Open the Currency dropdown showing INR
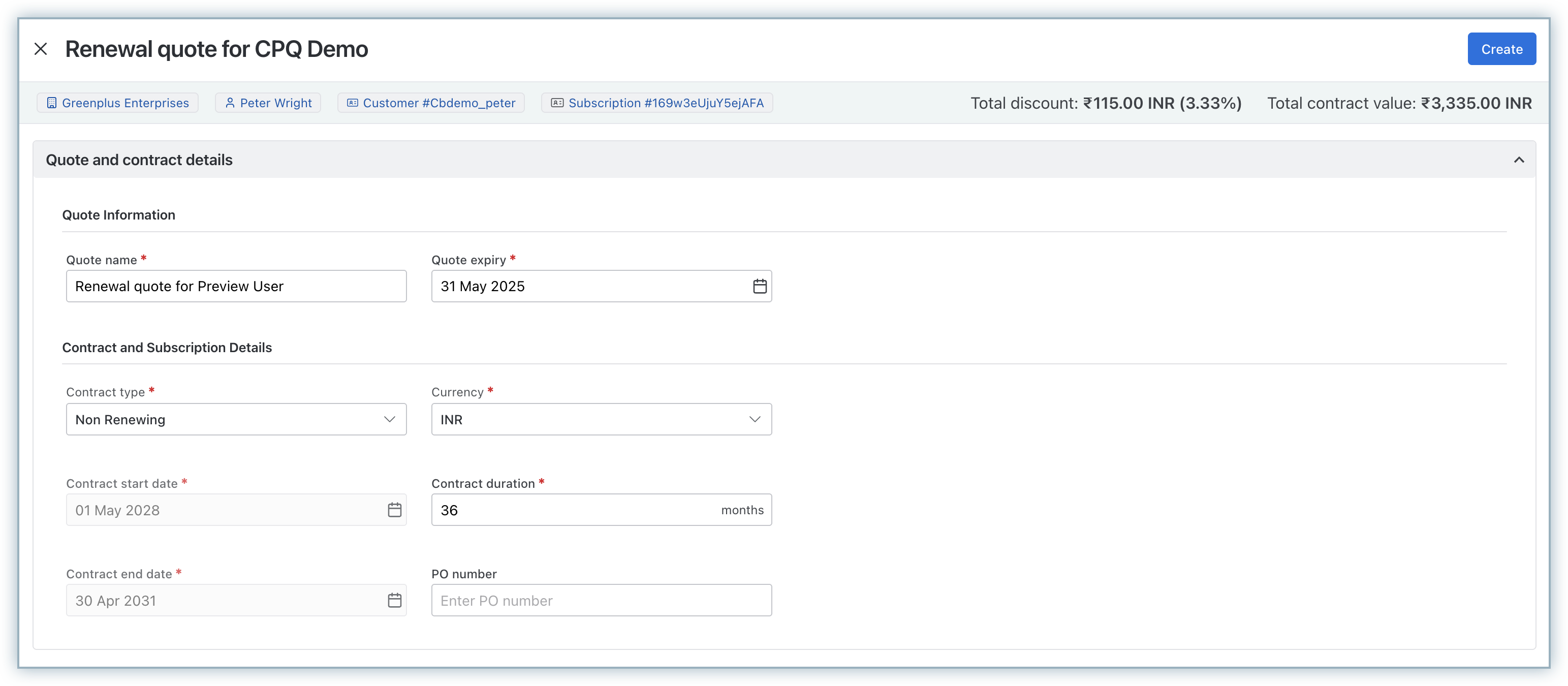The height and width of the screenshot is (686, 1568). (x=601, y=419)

...

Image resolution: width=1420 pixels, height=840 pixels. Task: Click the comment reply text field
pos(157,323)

...

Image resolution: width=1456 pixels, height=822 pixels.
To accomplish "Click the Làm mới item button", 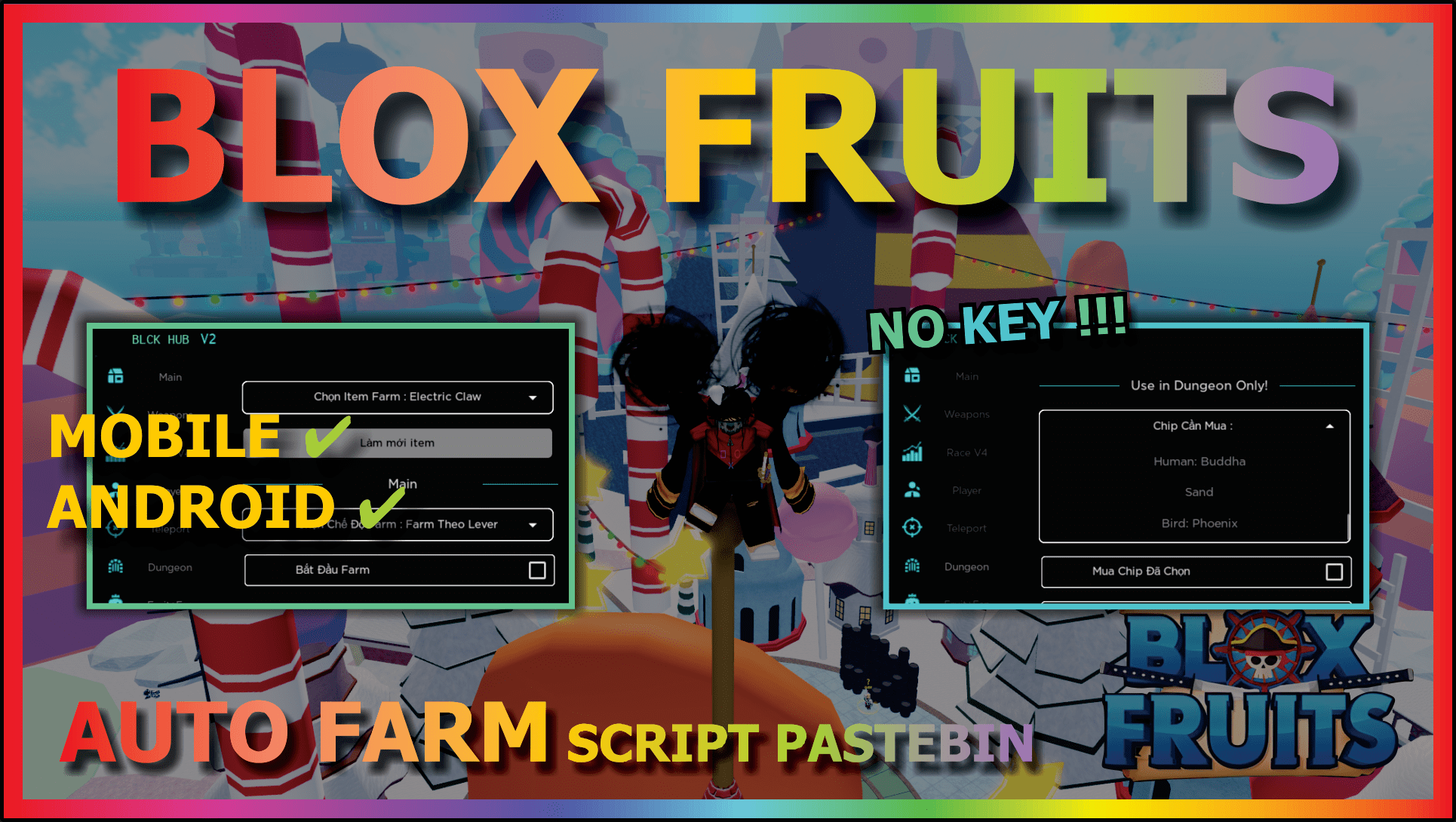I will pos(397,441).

_What is asked_.
Rescale the entries from the line that contains "Image resolution: width=1420" through the line that contains "pos(157,323)". Reproduce only those lines, requests included, and multiply every coordinate in the answers by 0.9, rounding to whole numbers with halves rounded up.

_Exercise solution_.
Image resolution: width=1420 pixels, height=840 pixels. Task: Click the comment reply text field
pos(141,291)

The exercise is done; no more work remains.